Meet Jennifer Sharpe, a 15-year-old girl scout who sold an astonishing 17,328 boxes of cookies by setting up shop on a street corner:
"Make a goal, and don't give up on it. Keep working for it, and one of these days, you'll hit it," she advised aspiring sellers.
"When I was in third grade, the top seller was 10,176. ... I turned to my mother and said, 'That's going to be me one day,' and it took me seven years," she said.

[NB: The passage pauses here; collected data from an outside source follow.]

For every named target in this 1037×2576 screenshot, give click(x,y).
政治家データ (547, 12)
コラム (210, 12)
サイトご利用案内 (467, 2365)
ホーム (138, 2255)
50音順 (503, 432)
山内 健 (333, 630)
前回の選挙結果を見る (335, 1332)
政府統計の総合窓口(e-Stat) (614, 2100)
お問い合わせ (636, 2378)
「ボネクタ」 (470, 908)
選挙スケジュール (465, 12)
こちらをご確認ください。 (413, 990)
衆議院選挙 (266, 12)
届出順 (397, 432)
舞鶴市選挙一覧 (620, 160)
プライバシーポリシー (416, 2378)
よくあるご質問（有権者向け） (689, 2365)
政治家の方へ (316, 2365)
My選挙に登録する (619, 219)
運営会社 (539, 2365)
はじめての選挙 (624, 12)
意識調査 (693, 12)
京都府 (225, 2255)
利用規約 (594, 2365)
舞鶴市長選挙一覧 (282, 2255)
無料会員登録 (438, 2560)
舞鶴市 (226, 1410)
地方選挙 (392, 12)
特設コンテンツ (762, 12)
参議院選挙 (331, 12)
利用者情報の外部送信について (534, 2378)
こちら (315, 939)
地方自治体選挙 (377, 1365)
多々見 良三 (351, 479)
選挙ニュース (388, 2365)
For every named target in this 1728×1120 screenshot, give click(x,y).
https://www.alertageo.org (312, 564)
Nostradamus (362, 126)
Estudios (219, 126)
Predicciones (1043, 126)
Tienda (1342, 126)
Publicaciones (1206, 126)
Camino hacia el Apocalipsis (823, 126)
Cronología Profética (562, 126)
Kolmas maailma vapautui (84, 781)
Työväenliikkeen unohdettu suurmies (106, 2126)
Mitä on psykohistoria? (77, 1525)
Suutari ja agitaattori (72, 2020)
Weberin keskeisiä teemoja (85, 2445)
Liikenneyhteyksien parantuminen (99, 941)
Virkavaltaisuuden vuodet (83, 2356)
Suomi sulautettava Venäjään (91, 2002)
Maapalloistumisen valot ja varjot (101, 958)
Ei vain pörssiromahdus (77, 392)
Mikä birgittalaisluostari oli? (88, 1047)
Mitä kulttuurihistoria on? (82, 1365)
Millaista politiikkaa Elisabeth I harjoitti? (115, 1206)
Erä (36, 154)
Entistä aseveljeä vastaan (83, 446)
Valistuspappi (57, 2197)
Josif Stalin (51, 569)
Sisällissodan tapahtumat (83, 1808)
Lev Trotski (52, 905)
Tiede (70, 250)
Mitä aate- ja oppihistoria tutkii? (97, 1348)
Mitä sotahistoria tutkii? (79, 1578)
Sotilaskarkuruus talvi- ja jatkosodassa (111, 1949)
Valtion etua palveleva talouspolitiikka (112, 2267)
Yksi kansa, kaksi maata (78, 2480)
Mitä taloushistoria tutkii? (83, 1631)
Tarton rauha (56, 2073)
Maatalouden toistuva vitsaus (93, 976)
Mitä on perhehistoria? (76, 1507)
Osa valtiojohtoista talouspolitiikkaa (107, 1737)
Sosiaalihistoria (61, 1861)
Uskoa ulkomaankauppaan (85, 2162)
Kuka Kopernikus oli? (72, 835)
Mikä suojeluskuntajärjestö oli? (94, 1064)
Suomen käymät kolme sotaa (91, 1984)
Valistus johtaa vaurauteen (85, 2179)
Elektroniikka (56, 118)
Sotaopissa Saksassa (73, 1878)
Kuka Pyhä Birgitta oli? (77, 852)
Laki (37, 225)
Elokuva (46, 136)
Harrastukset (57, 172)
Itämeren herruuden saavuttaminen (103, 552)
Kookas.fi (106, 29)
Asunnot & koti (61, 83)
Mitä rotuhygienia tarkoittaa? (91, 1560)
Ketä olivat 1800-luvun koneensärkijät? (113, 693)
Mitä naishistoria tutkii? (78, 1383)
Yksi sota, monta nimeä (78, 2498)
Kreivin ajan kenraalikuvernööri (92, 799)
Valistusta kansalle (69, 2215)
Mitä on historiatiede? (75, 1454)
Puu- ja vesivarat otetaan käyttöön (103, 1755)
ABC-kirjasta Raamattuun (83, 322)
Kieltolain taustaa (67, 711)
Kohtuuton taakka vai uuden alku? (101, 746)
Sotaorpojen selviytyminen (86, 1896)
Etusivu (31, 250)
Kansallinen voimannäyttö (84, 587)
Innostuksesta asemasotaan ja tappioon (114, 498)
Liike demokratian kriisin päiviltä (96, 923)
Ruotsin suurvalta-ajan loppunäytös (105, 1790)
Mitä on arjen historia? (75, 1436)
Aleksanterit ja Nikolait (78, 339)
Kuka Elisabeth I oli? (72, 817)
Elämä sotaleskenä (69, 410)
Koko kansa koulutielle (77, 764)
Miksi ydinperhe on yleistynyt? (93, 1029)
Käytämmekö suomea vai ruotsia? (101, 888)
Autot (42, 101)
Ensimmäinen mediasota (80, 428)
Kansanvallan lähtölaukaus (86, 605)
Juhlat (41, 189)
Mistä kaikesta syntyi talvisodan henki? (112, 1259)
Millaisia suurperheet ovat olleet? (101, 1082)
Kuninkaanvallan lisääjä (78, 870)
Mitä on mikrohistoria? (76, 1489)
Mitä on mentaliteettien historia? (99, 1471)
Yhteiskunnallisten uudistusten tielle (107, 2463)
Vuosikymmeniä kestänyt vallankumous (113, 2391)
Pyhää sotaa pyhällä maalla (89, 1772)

Jennifer, a fan of the Thin Mints, used a retail-inspired strategy. She set up shop in the parking lot of Cherry Hill Presbyterian Church in Dearborn. She manned that booth 3-7 p.m. Monday through Saturday. On Sundays, she sold cookies outside a local auto parts store from 11 a.m. to 7 p.m.
Link (Photo: The Detroit Free-Press)
Oh yeah, my wife makes better cookies anyway! :D
Fear of predators and unsupervised street-crossing.
Give it to Scientology?
I have to admit, but those cookies are like crack in my house. If you open a sleeve, you have to eat the whole sleeve of them.
Why are you reading this? Get out there and be a good little slave and SELL MORE COOKIES! PAY MORE TAXES TO FUND AN ILLEGAL WAR AND A WAR AGAINST DRUGS WHILE THE REAL DRUG DEALERS (BIG PHARMA) CONTINUE TO LAUGH AND WIGGLE THEIR PIGGY FINGERS (dude lose the caps! har har blow me)
Get in line! Sell your soul! Fund more useless wars while you wash your hands in empty protests while funding the wars you claim to hate.
Buy more cookies, slaves.
Also, Keebler Grasshoppers: available year round, just as (if not more) delicious as Thin Mints.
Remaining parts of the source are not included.